Ruby’s DRFTRS and WIDW series are two ever-evolving bodies of work that bear witness to the artist’s intense relationship with materials and his interest in issues such as sociocultural evolution, popular culture, and violence. Executed on paper, the DRFTRS (an acronym of ‘drifter’) are hybrid collages in which cut-and-pasted images occupy expressionistic landscapes. These nomadic elements, drifting through painterly space, are extracted from a vast image bank compiled by the artist. They reveal a myriad of current preoccupations including protest posters, horror movies, arts and crafts, album covers, orchids and poppies, snakeskins, stalagmites and stalactites, skulls and bones, prisons, archaeological excavations, and ancient artefacts. The painted backdrops, in palettes of red and green; red, white and blue; oranges; yellows; and murky blacks, veer from dense and apocalyptic to sparse and vibrant. Combined with the photographic images, they create a psychological tension that channels the contemporary zeitgeist. Ruby has described collage as an ‘illicit merger’, thereby highlighting the transgressive nature of the medium. He makes a visual and conceptual link, for example, between those incarcerated in the American prison system, and images from archaeological sites, equating both to burial. In this sense, the collages are analytical and emotive, an exercise in social dissection that inhabits a haunting formalism, heightened by stark and splattered brushwork, and a visceral use of colour.
The WIDW paintings (an acronym for ‘window’), are executed in acrylic, oil paint, and collaged fragments of cardboard and textile on canvas. In their composite nature, they closely relate to the DRFTRS works on paper. But the materials used in this series reflect yet another form of archaeology: the excavation of the artist’s studio.
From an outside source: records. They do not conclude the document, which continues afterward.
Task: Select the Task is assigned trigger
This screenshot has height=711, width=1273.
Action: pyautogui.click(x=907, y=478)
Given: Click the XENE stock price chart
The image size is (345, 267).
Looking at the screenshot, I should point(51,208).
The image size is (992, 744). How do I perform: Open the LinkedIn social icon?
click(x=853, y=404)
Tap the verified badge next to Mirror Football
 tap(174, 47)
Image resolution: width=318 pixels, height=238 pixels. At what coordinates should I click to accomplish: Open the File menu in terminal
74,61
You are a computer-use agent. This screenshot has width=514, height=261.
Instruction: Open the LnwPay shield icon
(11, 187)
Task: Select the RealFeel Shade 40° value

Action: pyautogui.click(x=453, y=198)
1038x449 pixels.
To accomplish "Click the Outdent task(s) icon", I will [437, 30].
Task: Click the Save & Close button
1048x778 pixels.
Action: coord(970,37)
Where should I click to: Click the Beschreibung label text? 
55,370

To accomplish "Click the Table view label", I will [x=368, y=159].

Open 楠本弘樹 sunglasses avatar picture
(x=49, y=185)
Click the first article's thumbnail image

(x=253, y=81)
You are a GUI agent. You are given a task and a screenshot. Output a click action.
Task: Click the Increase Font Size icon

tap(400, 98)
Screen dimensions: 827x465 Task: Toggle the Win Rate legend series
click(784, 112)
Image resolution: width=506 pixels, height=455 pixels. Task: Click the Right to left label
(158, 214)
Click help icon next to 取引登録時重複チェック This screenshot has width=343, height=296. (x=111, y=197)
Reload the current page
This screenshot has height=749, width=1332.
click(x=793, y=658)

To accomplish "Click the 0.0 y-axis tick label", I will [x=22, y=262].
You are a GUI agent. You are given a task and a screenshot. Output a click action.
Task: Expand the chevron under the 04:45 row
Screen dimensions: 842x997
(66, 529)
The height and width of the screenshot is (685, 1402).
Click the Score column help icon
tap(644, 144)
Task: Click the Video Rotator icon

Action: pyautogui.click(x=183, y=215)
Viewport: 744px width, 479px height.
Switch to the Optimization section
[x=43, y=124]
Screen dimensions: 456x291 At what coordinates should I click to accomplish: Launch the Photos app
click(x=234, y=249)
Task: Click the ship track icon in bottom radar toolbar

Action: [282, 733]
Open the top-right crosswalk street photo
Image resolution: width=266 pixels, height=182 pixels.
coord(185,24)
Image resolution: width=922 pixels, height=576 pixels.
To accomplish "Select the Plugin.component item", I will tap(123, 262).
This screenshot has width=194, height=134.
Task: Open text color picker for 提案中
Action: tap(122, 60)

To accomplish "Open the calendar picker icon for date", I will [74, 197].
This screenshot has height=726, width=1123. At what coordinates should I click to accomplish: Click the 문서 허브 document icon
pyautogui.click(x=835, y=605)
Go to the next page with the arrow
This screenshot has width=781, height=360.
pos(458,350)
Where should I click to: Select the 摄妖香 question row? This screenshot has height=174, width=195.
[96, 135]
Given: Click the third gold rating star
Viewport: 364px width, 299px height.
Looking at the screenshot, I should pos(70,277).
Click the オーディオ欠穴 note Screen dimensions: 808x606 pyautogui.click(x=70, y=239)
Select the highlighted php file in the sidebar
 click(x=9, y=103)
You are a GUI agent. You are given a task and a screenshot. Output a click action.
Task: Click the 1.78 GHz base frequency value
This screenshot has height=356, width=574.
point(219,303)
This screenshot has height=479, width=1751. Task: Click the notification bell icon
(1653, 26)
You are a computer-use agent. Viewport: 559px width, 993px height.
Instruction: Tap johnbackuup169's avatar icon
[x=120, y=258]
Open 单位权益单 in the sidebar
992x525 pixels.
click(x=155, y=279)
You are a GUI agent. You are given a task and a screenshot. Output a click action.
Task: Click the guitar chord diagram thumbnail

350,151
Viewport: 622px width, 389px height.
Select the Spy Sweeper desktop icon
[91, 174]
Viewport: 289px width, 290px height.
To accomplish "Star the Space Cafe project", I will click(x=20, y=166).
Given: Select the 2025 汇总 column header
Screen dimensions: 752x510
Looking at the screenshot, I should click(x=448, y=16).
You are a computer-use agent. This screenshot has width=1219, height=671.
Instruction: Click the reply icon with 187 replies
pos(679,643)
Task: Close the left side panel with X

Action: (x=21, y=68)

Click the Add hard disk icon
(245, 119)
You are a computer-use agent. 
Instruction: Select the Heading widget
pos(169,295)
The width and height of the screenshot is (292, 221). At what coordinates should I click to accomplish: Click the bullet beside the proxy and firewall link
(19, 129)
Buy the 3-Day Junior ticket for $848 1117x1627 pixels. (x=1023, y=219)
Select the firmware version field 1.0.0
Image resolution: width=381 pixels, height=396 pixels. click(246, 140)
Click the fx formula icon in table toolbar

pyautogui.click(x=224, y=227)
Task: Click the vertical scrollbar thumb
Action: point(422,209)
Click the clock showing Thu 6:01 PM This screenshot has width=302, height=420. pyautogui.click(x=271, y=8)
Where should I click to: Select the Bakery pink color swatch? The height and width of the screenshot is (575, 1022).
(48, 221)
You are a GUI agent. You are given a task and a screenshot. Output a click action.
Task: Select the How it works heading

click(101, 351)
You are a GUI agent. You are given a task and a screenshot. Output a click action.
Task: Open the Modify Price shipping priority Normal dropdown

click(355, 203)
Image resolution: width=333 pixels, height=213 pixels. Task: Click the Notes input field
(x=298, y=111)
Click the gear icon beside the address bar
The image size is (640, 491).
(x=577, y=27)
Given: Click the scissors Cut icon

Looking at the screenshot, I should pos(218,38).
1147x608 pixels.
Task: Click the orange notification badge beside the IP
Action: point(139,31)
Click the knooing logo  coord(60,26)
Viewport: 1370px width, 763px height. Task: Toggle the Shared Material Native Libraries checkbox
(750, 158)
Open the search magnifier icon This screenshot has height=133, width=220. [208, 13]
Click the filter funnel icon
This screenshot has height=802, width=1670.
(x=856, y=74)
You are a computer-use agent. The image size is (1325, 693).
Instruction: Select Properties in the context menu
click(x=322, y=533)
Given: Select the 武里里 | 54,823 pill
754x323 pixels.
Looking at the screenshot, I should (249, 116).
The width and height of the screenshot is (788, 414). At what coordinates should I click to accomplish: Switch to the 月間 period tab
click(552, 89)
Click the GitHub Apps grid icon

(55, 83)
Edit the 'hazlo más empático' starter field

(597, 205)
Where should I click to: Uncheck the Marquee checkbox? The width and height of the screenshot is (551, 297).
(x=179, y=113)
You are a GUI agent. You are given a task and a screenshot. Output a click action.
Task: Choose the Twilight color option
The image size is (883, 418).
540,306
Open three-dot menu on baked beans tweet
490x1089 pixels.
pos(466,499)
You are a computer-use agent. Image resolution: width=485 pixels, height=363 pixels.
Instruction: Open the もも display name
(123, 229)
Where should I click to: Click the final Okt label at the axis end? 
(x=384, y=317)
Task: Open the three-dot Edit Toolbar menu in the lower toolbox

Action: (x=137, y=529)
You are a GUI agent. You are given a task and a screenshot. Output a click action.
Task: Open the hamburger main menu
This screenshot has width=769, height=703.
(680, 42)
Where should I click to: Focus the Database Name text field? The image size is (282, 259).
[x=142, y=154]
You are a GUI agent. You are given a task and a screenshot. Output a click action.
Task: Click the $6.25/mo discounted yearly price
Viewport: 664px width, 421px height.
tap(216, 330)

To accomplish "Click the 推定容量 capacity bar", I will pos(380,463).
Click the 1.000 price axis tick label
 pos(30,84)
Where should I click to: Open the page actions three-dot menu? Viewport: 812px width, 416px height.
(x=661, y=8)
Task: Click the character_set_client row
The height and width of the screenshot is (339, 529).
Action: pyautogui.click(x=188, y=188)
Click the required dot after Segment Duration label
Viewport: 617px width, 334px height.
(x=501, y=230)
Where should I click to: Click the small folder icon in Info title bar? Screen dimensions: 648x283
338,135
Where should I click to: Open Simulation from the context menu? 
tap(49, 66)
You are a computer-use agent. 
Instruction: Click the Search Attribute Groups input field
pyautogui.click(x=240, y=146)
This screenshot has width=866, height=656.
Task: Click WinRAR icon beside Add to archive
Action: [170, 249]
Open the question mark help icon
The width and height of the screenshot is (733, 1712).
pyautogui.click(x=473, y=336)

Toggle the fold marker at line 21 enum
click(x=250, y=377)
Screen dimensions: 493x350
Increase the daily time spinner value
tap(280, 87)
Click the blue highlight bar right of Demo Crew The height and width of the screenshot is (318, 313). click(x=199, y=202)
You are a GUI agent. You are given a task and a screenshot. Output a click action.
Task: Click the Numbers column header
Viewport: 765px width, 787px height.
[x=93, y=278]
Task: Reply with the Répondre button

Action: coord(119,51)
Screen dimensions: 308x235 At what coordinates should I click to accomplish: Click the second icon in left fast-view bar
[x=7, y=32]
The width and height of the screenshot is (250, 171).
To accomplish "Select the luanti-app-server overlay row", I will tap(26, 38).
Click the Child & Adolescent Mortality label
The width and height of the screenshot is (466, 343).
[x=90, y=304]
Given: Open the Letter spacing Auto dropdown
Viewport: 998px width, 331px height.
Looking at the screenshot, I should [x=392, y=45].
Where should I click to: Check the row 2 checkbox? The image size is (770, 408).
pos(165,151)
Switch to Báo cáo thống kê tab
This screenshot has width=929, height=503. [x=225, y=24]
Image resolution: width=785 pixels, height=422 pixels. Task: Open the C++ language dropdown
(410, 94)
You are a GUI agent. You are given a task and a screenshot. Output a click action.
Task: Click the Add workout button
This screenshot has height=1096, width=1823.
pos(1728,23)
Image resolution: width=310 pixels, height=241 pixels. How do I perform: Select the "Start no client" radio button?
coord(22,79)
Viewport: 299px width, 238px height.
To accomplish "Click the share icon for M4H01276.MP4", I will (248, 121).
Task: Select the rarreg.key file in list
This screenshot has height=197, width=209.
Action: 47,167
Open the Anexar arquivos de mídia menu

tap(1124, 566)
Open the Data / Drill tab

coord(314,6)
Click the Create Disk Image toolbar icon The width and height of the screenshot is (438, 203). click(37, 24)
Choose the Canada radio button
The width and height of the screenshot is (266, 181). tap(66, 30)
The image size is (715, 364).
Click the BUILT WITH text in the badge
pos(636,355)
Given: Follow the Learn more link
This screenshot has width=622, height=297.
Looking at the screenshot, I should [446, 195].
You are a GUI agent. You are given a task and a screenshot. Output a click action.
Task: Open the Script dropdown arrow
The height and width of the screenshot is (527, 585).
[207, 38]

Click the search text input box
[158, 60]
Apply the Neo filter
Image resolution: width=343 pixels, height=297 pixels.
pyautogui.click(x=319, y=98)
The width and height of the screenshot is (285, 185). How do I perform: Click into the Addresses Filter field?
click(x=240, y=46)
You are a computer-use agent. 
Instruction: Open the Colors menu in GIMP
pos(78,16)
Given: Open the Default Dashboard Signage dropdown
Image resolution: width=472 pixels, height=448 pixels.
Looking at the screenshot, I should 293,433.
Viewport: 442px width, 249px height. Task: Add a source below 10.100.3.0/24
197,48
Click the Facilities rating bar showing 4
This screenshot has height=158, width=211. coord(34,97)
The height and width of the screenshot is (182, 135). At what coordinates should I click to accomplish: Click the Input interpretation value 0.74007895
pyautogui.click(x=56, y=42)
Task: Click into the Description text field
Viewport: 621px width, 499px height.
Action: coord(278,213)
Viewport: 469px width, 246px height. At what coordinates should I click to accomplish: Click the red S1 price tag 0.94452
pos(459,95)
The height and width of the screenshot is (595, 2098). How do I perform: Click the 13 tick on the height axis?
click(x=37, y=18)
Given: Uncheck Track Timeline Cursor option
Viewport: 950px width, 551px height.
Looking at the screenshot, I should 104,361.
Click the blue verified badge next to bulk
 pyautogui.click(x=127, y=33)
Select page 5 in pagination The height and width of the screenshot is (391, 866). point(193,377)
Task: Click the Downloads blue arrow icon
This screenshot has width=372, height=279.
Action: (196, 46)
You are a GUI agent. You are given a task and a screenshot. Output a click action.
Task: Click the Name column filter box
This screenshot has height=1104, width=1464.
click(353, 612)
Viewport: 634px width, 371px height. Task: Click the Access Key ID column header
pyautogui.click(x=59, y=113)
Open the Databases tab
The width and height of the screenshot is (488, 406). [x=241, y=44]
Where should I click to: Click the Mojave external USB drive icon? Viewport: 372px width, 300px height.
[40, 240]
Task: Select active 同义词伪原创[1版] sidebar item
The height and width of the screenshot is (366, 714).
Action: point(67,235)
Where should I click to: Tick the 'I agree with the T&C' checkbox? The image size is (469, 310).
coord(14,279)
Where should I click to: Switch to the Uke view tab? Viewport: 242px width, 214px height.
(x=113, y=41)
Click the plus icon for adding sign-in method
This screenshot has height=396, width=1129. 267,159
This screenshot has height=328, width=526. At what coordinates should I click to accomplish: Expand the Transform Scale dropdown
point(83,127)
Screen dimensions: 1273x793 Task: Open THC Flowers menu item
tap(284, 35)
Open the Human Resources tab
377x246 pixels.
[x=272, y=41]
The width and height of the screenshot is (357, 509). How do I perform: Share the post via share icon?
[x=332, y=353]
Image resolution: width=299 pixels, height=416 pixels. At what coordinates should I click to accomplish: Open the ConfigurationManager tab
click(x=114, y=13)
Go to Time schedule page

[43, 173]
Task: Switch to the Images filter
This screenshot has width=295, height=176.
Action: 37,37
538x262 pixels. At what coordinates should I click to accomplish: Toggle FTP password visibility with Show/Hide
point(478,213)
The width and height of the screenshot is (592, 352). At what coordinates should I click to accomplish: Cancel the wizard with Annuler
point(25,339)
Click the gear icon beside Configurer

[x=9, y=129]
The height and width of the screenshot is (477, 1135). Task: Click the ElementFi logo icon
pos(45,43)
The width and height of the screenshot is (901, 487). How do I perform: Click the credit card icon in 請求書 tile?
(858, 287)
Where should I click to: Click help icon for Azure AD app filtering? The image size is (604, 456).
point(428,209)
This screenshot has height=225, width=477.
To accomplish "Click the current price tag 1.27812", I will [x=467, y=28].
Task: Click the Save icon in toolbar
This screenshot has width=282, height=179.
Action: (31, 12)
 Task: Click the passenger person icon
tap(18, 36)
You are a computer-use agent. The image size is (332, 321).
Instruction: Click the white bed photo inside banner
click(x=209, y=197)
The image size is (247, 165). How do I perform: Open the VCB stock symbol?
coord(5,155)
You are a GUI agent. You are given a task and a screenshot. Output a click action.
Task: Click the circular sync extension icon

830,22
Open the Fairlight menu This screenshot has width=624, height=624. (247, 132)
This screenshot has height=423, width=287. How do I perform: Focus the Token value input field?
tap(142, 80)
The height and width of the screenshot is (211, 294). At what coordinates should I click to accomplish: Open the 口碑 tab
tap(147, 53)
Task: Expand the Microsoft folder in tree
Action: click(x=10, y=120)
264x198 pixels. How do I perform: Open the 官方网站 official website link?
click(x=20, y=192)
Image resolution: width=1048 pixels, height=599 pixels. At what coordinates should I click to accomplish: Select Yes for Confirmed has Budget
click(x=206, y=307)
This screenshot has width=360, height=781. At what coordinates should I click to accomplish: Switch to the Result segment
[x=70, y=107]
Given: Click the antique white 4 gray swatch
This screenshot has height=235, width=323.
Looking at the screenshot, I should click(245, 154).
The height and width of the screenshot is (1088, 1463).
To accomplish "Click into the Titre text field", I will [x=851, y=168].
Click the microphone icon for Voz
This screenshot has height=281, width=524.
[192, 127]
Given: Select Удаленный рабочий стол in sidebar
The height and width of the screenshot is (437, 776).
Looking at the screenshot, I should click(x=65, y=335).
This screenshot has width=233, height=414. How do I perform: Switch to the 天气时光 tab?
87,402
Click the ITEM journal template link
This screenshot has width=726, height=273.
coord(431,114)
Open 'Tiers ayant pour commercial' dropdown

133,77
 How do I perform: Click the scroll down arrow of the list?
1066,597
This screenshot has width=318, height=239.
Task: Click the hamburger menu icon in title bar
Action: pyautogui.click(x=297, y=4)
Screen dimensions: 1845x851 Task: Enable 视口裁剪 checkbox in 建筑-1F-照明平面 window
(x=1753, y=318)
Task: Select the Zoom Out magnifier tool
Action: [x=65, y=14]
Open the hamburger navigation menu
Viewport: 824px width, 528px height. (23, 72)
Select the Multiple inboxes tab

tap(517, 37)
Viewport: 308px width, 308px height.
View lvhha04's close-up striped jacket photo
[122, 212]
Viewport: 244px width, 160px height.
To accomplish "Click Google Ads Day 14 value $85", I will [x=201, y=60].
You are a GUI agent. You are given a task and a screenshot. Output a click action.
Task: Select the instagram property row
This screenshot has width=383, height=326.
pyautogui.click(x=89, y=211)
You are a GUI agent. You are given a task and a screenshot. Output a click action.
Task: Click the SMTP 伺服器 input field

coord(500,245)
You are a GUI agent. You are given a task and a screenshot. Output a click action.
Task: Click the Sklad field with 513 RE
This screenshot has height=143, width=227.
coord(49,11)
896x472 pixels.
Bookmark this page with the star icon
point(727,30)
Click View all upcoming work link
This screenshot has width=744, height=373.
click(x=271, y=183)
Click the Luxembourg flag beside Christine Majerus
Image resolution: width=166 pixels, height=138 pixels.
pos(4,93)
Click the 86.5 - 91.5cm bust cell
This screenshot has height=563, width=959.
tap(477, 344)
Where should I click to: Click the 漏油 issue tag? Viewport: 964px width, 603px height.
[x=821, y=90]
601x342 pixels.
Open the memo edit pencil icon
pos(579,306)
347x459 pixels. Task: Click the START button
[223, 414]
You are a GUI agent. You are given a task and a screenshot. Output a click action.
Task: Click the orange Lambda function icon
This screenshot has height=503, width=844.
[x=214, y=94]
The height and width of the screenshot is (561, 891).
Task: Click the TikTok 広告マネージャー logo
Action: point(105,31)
Of this Ruby has said: ‘I realised that I could use my own history and older bodies of work as this kind of archaeological legacy.’ In much the same way that he mines his visual archive, Ruby sifts through this accumulated detritus and combines these memory-laden materials with thickly painted layers of red, orange, yellow, chalky whites, and deep blacks. The tension between oppositional forces — such as movement and stasis or minimalism and maximalism — is a hallmark of Ruby’s oeuvre. In the WIDW series this can be seen in the contrast between the energetic brushstrokes and structure of the grid, or the imposition of the past on the present. The applied graphic elements that bisect the WIDW paintings are also linked to recurrent themes in his work: horizons, grids, flags, prison bars, and in this series specifically, windows. Our vantage point is deliberately ambiguous: are we looking out or looking in? Like Rorschach tests, we are left to determine for ourselves whether these are apocalyptic visions of a burning world, or the internal projections of the human mind.